# Congratulations Msaddicted our March photo contest winner!!!



## RustyBrown (May 29, 2004)

All I can say is what a wonderful image and a terrific photo opportunity. Great Job!!! How about that lighting? Names have been added to all the images from last month.


----------



## RustyBrown (May 29, 2004)

*Congrats to Dixie Lee as well*

For our runner-up image. These two were separate from the pack with a 5 way tie for third.


----------



## Gator_Nutz (Sep 27, 2006)

Congratulations on a job well done. I liked the photo a lot (so did my wife) and it is a well deserved win.


----------



## richg99 (Aug 21, 2004)

Great job, it fit the contest requirements to a T. rich


----------



## Dorado-Mahi (May 23, 2004)

A big CONGRATS MsAddicted! Well deserved.


----------



## chicapesca (Jun 7, 2004)

Congratulatons MsAddicted! It was one of my favs, it is just beautiful! :dance:
Dixie Lee, congrats to you too! Very nice shot!:smile:


----------



## Charles Helm (Oct 22, 2004)

Congratulations!


----------



## MsAddicted (Jan 25, 2005)

Wow!!! And to think I nearly forgot to enter at all. I threw it in almost literally at the last minute, lol. 

Thanks everybody!

And congrats to Dixie as well, very nice!


----------



## my3peas (Jan 9, 2007)

Congrats! lovely photo!


----------



## PaulB (Jun 23, 2004)

Congrats, very nice indeed.


----------



## FREON (Jun 14, 2005)

congrats a sum green 4 U


----------



## grayfish (Jul 31, 2005)

...


----------



## Koru (Sep 25, 2006)

Congratulations MsAddicted. That's a beautiful photo - very zen like. And awesome work by all contestants. It's sure getting tricky to choose only three photos.
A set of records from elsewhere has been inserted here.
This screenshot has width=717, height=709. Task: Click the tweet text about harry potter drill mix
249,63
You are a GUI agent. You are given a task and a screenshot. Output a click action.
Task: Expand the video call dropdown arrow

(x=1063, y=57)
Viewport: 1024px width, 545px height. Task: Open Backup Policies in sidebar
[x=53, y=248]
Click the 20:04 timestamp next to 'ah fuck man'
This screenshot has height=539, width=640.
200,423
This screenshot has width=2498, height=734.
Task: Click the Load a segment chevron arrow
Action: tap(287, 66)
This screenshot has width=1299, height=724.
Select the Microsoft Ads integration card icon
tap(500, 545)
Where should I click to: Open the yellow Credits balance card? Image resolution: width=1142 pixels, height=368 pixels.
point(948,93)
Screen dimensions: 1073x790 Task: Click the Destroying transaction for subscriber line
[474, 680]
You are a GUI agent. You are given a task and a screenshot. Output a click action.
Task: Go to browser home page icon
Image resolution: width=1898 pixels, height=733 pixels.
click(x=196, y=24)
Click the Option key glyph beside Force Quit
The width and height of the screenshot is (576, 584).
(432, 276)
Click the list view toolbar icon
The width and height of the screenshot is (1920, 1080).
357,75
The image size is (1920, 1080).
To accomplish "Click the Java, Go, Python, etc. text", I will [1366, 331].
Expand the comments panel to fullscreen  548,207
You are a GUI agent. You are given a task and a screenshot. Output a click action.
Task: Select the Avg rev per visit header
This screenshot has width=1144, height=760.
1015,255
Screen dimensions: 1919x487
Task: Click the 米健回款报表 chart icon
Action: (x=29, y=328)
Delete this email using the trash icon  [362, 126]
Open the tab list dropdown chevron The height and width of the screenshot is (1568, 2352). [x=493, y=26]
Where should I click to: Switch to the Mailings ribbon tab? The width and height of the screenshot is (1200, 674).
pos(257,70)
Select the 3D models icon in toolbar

Thanks Rusty for another month well run.

rosesm


----------



## Slip (Jul 25, 2006)

Congrats MsAddicted. Good work.


----------



## baylvr (Jun 28, 2004)

CONGRATS GIRL!! That's a breathtaking photo!!!


----------



## MsAddicted (Jan 25, 2005)

Why, thank you!

I agree Koru, its hard to choose!


----------



## grayfish (Jul 31, 2005)

One more try. (mispelling in the first one)


----------



## Captain Mike (Nov 20, 2006)

Congratulatons MsAddicted! It was one of my favorites too...great shot


----------



## MsAddicted (Jan 25, 2005)

Grayfish you are too cute!


----------



## RustyBrown (May 29, 2004)

Very nice shot 4 sure


----------



## Shed Hunter (Mar 14, 2006)

*Winner!*

It was one of my favorites also. Really nice shot MsA.
SH


----------